**DIRECTIONS:**
1 > In the discussion on open model weights below, what does one comment say you cannot run on your own machine without model weights?
2 > Rewrite the paragraph beginning "But isn't that true for software too?" from the discussion on open model weights below in a shorter form that keeps its main points.

I think that releasing the weights openly but with this type of dual-license (hence open weights, but not true open source) is an acceptable tradeoff to get more model developers to release models openly.

1 comments

> but the reality is that these model are expensive to develop and many developers are choosing not to release their model weights at all.

But isn't that true for software too? Software is expensive to develop, and lots of developers/companies are choosing not to make their code public for free. Does that mean you also feel like it would be OK to call software "open source" although it doesn't allow usage for any purpose? That would then lead to more "open source" software being released, at least for individuals and researchers?

I wouldn't equate model weights with source code. You can run software on your own machine without source code, but you can't run an LLM on your own machine without model weights.

Though, you could still sell the model weights for local use. Not sure if we are there yet that I myself could buy model weights, but of course if you are a very big company or a very big country then I guess most AI companies would consider selling you their model weights so you can run them on your own machine.

Yes, I think the same analogy applies. Given a binary choice of a developer not releasing any code at all or releasing code under this type of binary "open-code" license, I'd always take the latter.
> Given a binary choice of a developer not releasing any code at all

I mean it wasn't binary earlier, it was "to get more model developers to release", so not a binary choice, but a gradient I suppose. Would you still make the same call for software as you do for ML models and weights?

**DATA PROVIDED:**
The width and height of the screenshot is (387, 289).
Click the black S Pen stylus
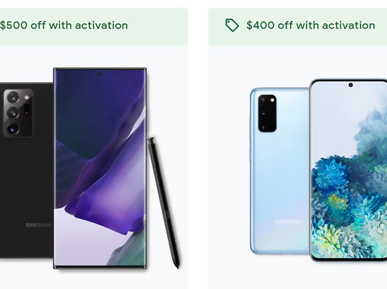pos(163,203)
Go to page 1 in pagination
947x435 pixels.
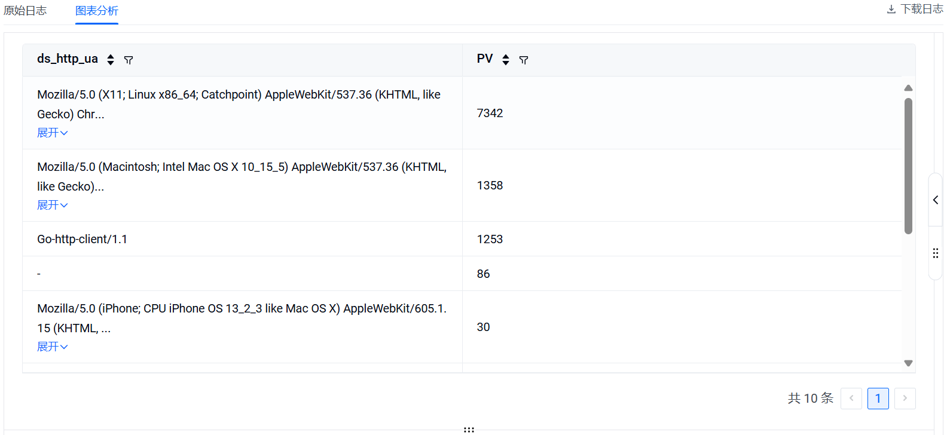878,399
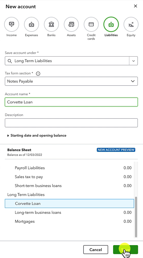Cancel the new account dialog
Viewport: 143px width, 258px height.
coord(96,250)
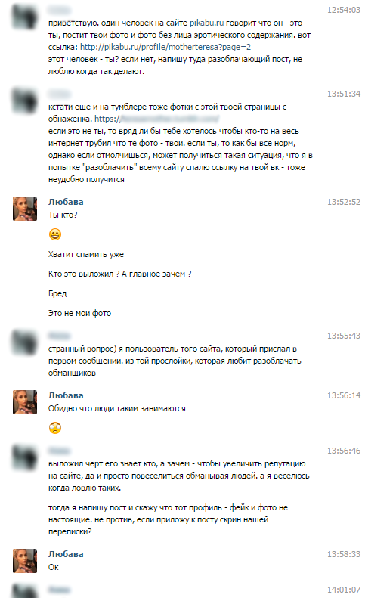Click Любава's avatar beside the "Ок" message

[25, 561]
---
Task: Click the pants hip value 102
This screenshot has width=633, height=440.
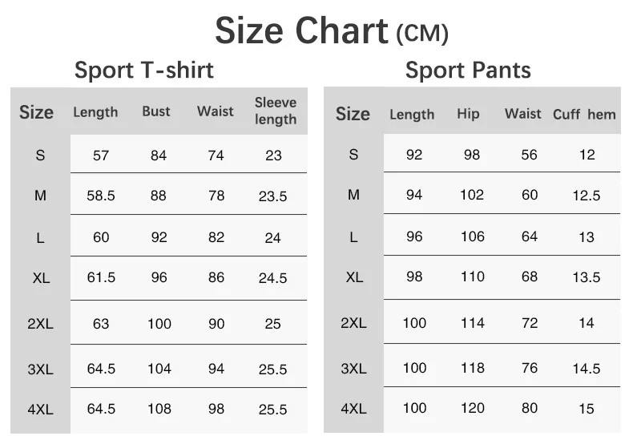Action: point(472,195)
---
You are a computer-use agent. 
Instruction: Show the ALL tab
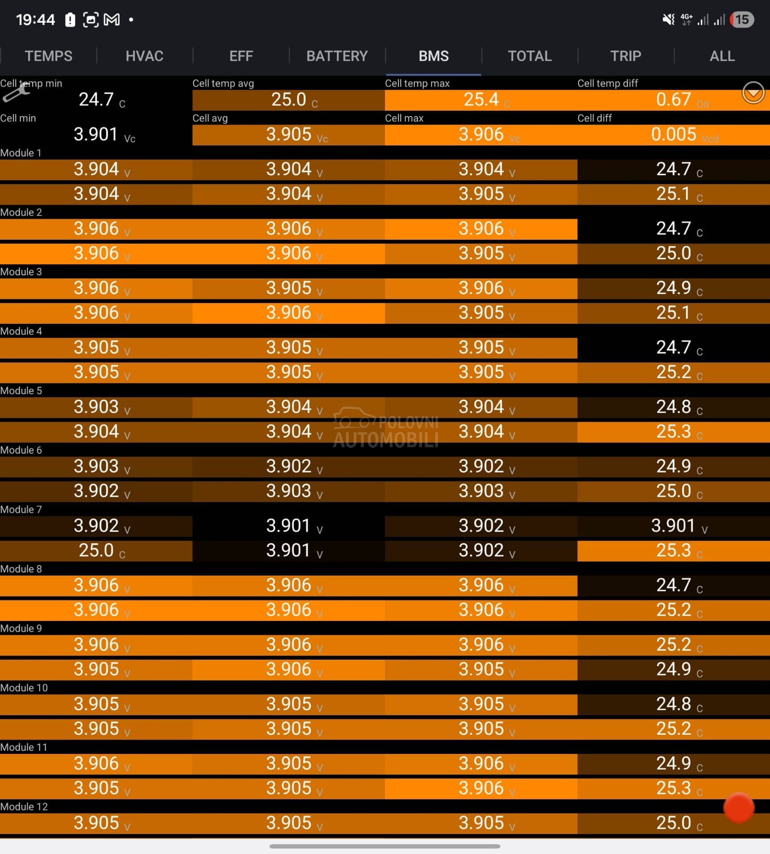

**RESULTS:**
1 > An LLM.

2 > Software is also expensive to develop, and many developers and companies don't make their code public for free. The writer asks whether it would then be acceptable to call software "open source" even when it doesn't allow use for any purpose. The reasoning is that this might lead to more "open source" software being released, at least for individuals and researchers.